PROBLEM SET:
[A] Reproduce the CAELIX page from "White Papers &" to "and voxel gearing.", swapping "emergent fields" for "emergent geometry".
[B] Using the CAELIX page, decide whether each statement agrees with it, answering yes or no and quoting the words that settle it: (i) The lattice substrate's local state alphabet is {-1, 0, +1}. (ii) Motif extraction is handled by the Propagation Engine. (iii) Earlier CAELIX experiments used floating-point carrier fields.

TEXT SECTION:
===
About CAELIX

What Is CAELIX ?

CAELIX is a research and simulation framework for discrete lattice field experiments. It asks whether continuum-like behaviour can be built from local, finite, balanced-ternary substrate rules rather than assumed as the first language of the model.

The public site is the readable surface of that work. Beneath it sits a growing stack of JavaScript prototypes, white papers, working notes and native runtime development. The project now covers browser experiments, integer field transport, substrate settling, propagation engines, motif interaction, microstate seeding, voxel gearing and black-hole analogue tests.

How Does It Work ?

The lattice substrate uses a balanced ternary local state alphabet: {-1, 0, +1}. That alphabet gives the model a signed neutral state without importing a separate sign convention.

The current architecture separates two jobs. The Substrate Engine handles exact local legality, settling, collapse, motif extraction and contact truth. The Propagation Engine handles field transport, burden propagation, annihilation release and the question of when exact local computation must be paid for again.

Earlier CAELIX experiments used floating-point carrier fields where they were useful for visibility and calibration. The newer direction is stricter: bounded integer balanced-ternary registers, explicit energy ledgers, deterministic seeding, fixed-scale rendering and native validation where the browser is too small for the experiment being asked of it.

Experiment Families

CAELIX includes microstate seeding, substrate settling, propagation fields, interference, confinement, lensing, light-clock behaviour, time reversal, oscillator and breather stability, field-mediated N-body motion, fan-out geometry, voxel gearing and black-hole analogue work.

These are not just visual effects. Some runs establish clean baselines. Others test whether the architecture holds when burden, geometry, closure, boundary behaviour and propagation interact. The useful question is always the same: what survives when the scaffold is simplified, the knobs are moved and the diagnostics are allowed to disagree?

White Papers & Research Material

The CAELIX document stack now includes white papers on existence, balanced ternary, constants, emergent fields, Standard Model stencil geometry, computational substrate audits, bounded integer field transport and voxel gearing.

Working notes cover scale boundaries, hierarchy, non-locality, motif interaction, particle mapping, universe seeding, dimensional geometry, machine-learning structure and black-hole geometry. These documents are the audit layer for the project: they separate demonstrated behaviour, working doctrine, speculative structure and open problems.

Open Research

CAELIX is published as open research and open code.

The aim is not to present a finished cosmology wrapped in velvet. It is to expose a working testbed that can be inspected, rerun, criticised and extended. If a result survives that treatment, it earns its place. If it does not, the failure is part of the work.
===
Stored items from a collection
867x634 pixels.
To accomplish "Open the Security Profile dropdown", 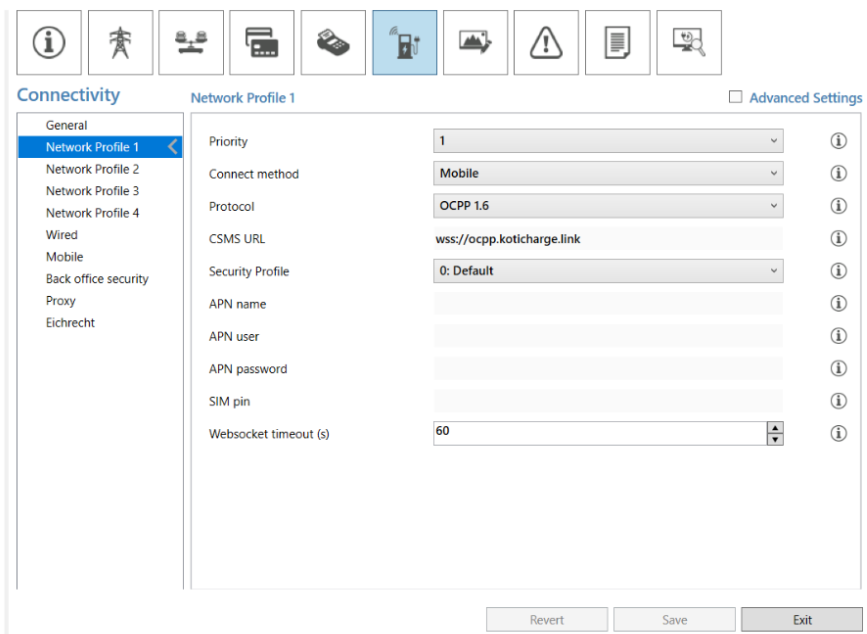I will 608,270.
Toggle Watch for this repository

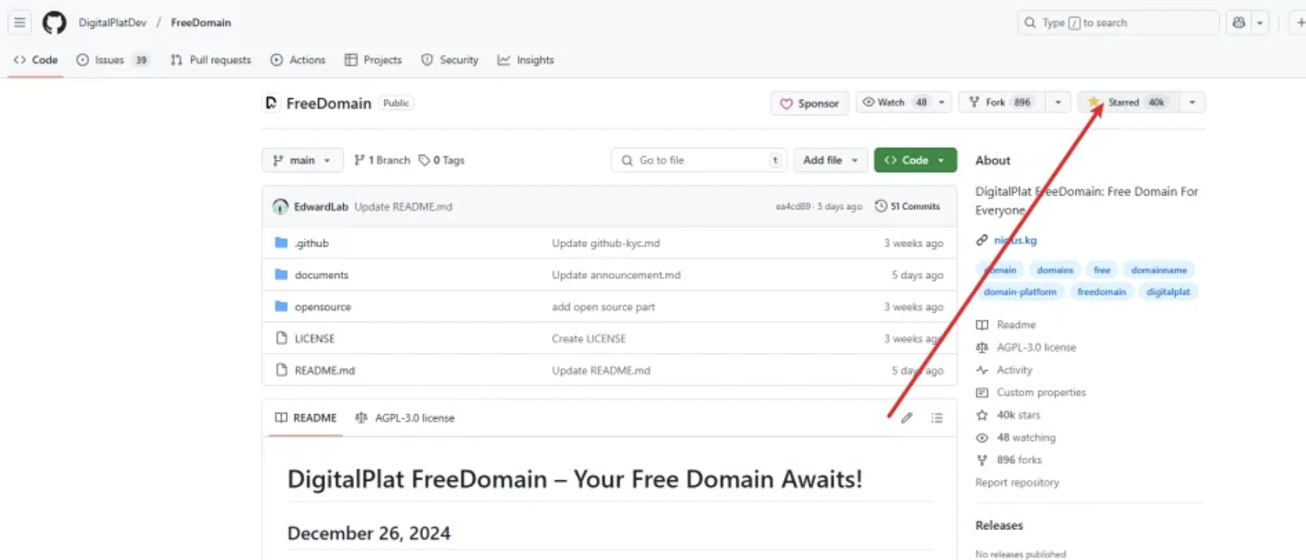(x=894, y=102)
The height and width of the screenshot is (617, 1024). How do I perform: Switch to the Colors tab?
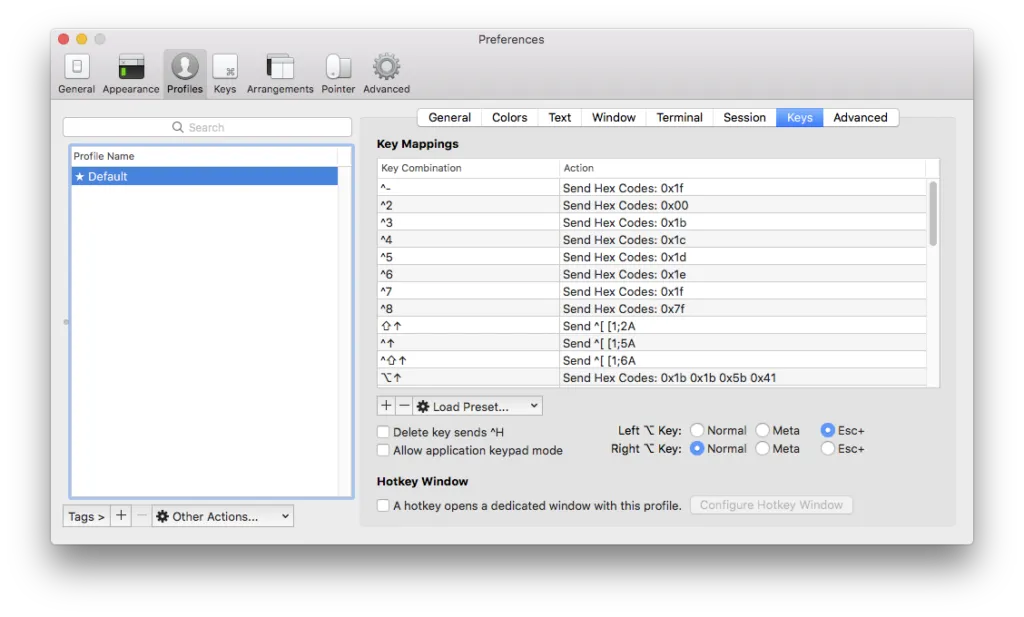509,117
===
ANSWERS:
[A]
White Papers & Research Material

The CAELIX document stack now includes white papers on existence, balanced ternary, constants, emergent geometry, Standard Model stencil geometry, computational substrate audits, bounded integer field transport and voxel gearing.

[B]
(i) Yes: "The lattice substrate uses a balanced ternary local state alphabet: {-1, 0, +1}."
(ii) No: "The Substrate Engine handles exact local legality, settling, collapse, motif extraction and contact truth."
(iii) Yes: "Earlier CAELIX experiments used floating-point carrier fields where they were useful for visibility and calibration."